Dataset records
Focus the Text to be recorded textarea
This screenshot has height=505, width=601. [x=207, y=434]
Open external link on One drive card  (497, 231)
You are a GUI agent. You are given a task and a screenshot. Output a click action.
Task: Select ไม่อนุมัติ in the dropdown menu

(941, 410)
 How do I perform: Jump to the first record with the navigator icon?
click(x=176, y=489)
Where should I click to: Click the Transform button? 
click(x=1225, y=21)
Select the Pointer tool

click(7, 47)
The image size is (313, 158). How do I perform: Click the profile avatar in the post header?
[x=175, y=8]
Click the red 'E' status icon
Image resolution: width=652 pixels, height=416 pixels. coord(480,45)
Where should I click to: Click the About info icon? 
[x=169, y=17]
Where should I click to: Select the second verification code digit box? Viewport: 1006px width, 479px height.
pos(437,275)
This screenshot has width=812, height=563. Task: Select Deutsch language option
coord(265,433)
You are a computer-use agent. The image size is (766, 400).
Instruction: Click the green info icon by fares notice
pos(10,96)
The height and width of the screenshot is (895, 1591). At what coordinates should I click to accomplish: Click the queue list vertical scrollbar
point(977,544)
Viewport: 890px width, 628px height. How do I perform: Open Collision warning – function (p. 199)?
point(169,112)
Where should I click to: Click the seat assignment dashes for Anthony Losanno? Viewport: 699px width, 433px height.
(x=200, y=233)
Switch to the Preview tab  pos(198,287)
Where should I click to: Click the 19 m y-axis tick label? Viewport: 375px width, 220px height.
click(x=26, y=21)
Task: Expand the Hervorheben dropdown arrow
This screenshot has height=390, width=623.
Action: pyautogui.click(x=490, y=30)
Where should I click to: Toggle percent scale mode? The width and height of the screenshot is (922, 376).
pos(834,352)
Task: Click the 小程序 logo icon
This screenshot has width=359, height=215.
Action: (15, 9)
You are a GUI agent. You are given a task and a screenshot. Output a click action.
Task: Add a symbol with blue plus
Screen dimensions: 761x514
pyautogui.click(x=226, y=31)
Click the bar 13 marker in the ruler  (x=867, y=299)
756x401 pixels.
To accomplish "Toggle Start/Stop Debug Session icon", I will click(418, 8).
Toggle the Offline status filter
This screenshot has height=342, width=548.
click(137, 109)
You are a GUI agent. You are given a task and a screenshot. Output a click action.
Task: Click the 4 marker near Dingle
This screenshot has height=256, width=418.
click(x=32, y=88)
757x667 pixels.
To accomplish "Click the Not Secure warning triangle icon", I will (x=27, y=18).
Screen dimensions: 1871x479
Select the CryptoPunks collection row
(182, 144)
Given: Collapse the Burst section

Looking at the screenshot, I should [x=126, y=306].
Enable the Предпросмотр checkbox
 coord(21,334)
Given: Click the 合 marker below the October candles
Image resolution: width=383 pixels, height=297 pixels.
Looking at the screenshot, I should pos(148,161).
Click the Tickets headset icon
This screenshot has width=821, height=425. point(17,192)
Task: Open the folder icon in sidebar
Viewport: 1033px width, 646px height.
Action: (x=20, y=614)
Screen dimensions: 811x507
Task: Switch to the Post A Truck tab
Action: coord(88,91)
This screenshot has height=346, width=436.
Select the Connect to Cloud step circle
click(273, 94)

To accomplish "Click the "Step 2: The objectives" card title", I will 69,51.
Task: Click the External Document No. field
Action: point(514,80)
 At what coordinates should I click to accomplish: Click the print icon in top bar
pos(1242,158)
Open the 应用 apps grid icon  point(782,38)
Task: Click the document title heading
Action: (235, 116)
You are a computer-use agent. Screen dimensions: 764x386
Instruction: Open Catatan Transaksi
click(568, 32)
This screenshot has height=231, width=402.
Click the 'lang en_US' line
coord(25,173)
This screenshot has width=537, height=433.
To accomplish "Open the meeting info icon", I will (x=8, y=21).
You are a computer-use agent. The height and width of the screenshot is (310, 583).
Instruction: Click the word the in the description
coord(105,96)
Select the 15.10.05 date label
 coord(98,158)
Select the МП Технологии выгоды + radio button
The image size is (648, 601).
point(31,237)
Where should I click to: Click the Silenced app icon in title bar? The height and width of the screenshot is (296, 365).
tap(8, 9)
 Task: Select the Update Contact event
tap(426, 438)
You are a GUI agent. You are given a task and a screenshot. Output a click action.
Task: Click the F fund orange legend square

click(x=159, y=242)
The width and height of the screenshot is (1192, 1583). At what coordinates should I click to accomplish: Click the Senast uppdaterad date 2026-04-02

AIM OF THE EXERCISE:
Note down each line above where the word "computer" occurs.

SOLUTION FOR THIS TASK:
You are a computer-use agent. The image size is (766, 400).
You are a computer-use agent. Screen dimensions: 764x386
You are a computer-use agent. The height and width of the screenshot is (310, 583).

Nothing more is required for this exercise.